Their final call for submissions appears to be a 48-hour window for material that they pledge to publish in their final issue.

– Ben Smith


Beating the Censors

The Russian news organization Meduza built a big audience after its founding in 2014 with independent reporting and catchy, engaging digital journalism. Remarkably, it’s managed to retain millions of readers in Russia despite being blocked in the country in March.

“It’s all about courage to continue,” Meduza executive editor Galina Timchenko told the Committee to Protect Journalists in New York Thursday night after receiving the 2022 Gwen Ifill Press Freedom Award.

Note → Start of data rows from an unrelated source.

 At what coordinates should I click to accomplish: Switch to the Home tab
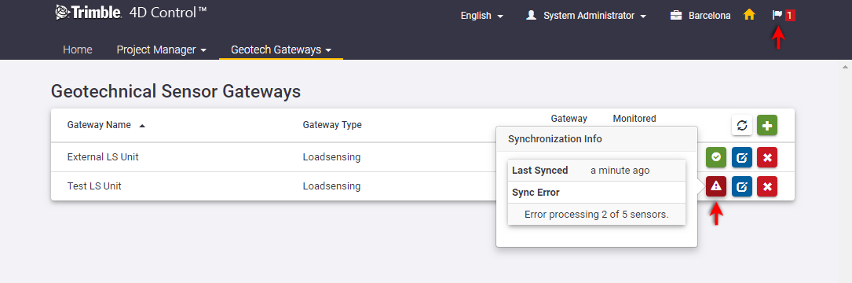tap(78, 50)
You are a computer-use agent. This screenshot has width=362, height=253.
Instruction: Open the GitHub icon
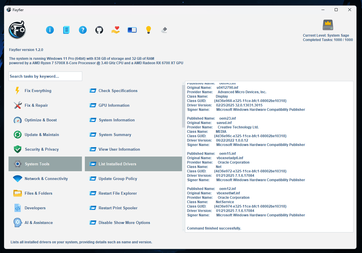(x=99, y=30)
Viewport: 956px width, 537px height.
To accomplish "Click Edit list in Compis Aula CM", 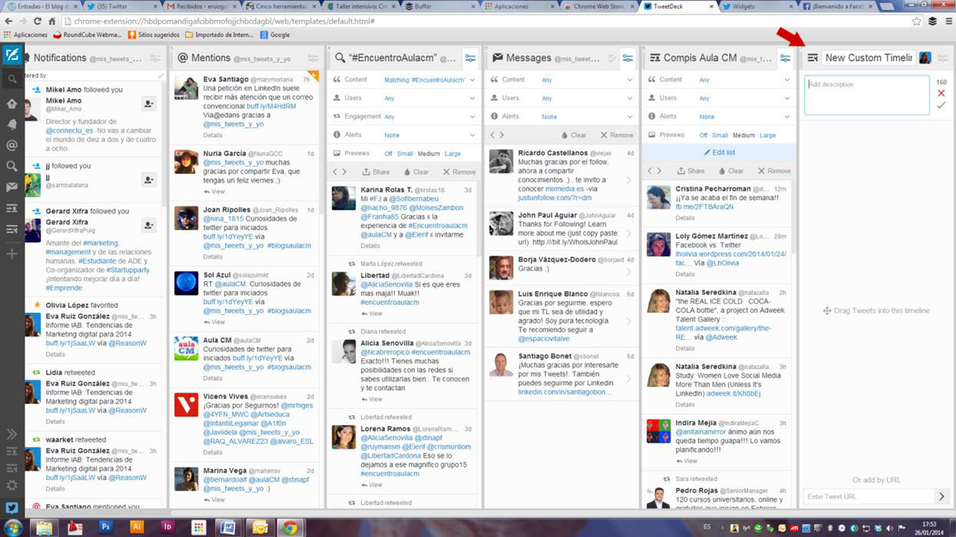I will point(719,153).
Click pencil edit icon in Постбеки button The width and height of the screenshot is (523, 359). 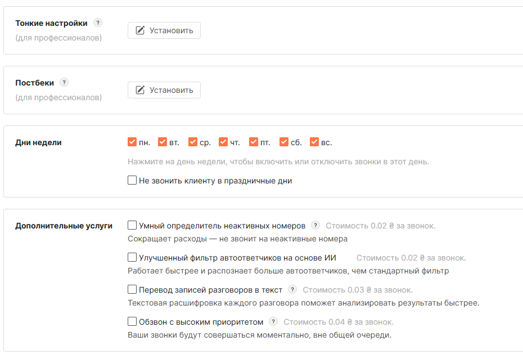point(140,90)
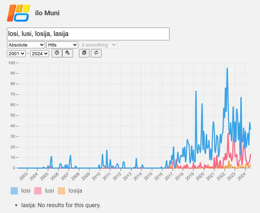This screenshot has width=260, height=213.
Task: Click the ilo Muni logo icon
Action: point(19,13)
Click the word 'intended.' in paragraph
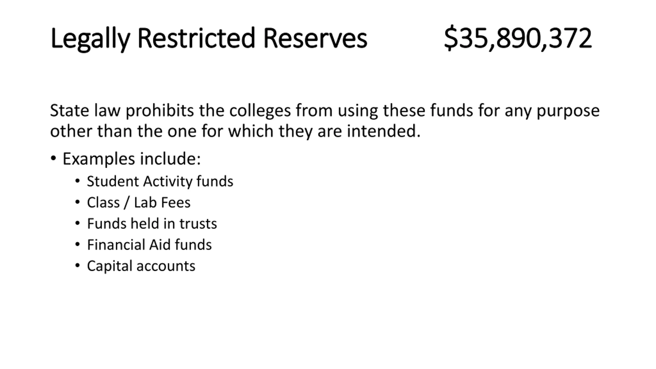This screenshot has width=656, height=369. click(x=384, y=131)
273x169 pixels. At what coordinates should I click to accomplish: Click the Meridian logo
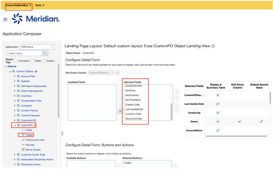(x=36, y=19)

The site’s survival is also a study in how savvy journalists and hungry readers can connect in spite of a powerful government.

First, when it became clear in February that a ban could be coming, the site promoted its other channels, tripling the size of its Telegram account and leading to hundreds of thousands of podcast downloads.

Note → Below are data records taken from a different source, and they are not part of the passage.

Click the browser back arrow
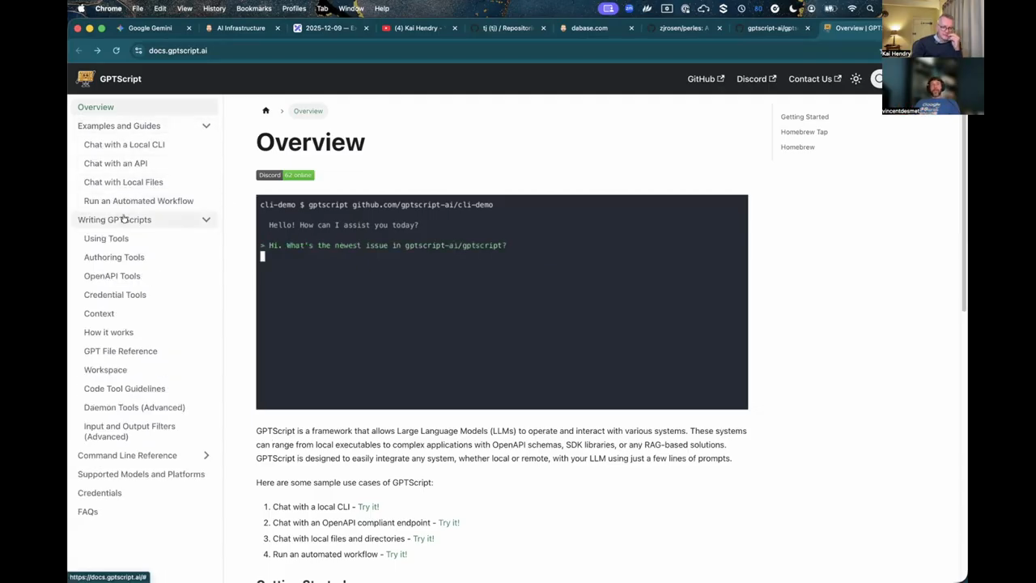 (79, 50)
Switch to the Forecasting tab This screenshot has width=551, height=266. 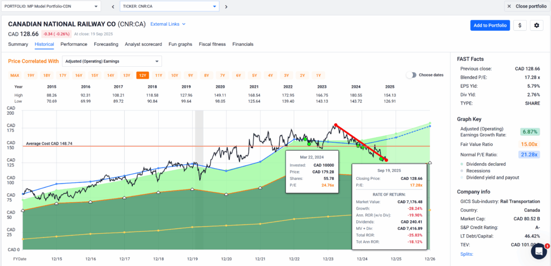point(106,44)
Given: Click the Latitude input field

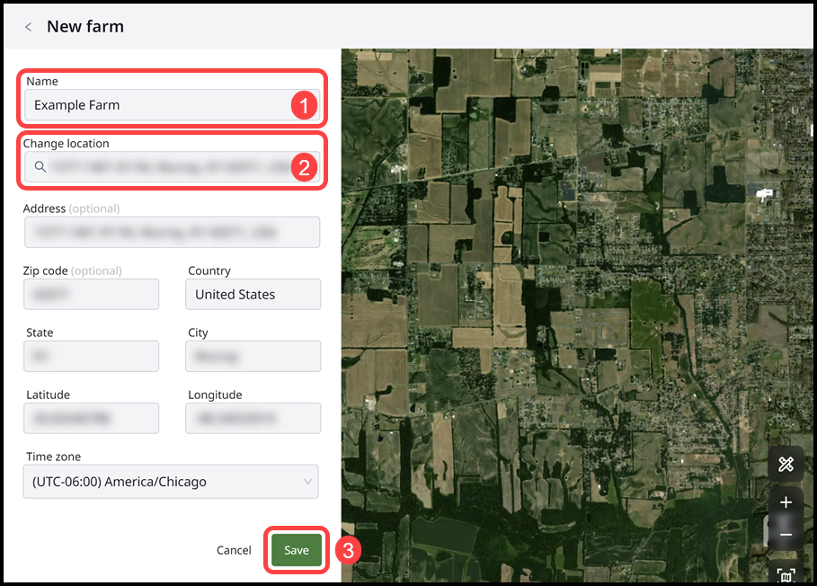Looking at the screenshot, I should tap(91, 418).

Then Meduza customized its app. “Now it contains several technologies that help us avoid blocking in Russia,” editor-in-chief Ivan Kolpakov told me, declining to go into detail. App downloads have surged to 1.5 million from 350,000.

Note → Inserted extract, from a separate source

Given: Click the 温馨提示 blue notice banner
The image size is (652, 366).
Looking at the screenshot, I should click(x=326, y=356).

Web traffic has returned to its old levels too as Russians adopt virtual private networks (VPNs). Meduza had about 10 million unique visitors in September, including many new readers from Ukraine, Kolpakov said.

(You can sometimes find Meduza’s reporting in the Semafor Flagship newsletter.)

— Ben Smith

Staff Picks
Libo Libo
  • As seems often to be the case these days, all the stupidest rumors about AT&T’s takeover of Warner Media were true, the Times’s James B. Stewart writes in a spectacular narrative of one of the worst deals ever. Among them: Donald Trump reportedly put pressure on the company to fire CNN’s Jeff Zucker amid a series of bungled political efforts that left Zucker with “more job security than anyone at Time Warner.”
  • Mike Bloomberg apologized after Boris Johnson delivered a scabrous talk describing Russia and China as “coercive autocracies” at the Bloomberg New Economy forum in Singapore. The issue, a source tells The Guardian’s Pippa Crerar: “In Britain it would have been absolutely fine to single out China. But in Asia it wasn’t.”
  • Ben Shapiro’s Daily Wire is one of the best performing new media businesses in the United States. While other new outlets have struggled to build sustainable ad businesses, the site has shifted its energy from winning right-wing Facebook into a booming subscription service, and claims more than $200 million in revenue.
  • I spoke to the Times’s Maggie Haberman at a Semafor event Washington Friday night. She said she won’t be covering Trump the same way she did before her definitive biography, and that we shouldn’t hold our breaths for Volume Two.
  • And speaking of Russian independent media, a breakout podcast hit has met the dark political moment. The new season of The Robber’s Daughter from the studio Libo Libo reveals sexual abuse at summer schools beginning in the 1990s. The show carries the voices of victims and, chillingly, of abusers who still don’t think they did anything wrong. The show doesn’t mention the war in Ukraine, but stories of powerful, abusive men are resonating in Moscow for a reason.